:: PROVIDED DATA ::
═══

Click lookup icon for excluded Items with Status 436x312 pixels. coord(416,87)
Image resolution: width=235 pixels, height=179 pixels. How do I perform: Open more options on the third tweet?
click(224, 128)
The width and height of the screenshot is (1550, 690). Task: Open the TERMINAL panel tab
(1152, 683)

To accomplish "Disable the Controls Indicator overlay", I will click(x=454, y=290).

═══

:: DIRECTIONS FOR THIS TASK ::
Please reproduce every entry above without changing anything.

:: THE OUTPUT ::
Click lookup icon for excluded Items with Status 436x312 pixels. coord(416,87)
Image resolution: width=235 pixels, height=179 pixels. How do I perform: Open more options on the third tweet?
click(224, 128)
The width and height of the screenshot is (1550, 690). Task: Open the TERMINAL panel tab
(1152, 683)

To accomplish "Disable the Controls Indicator overlay", I will click(x=454, y=290).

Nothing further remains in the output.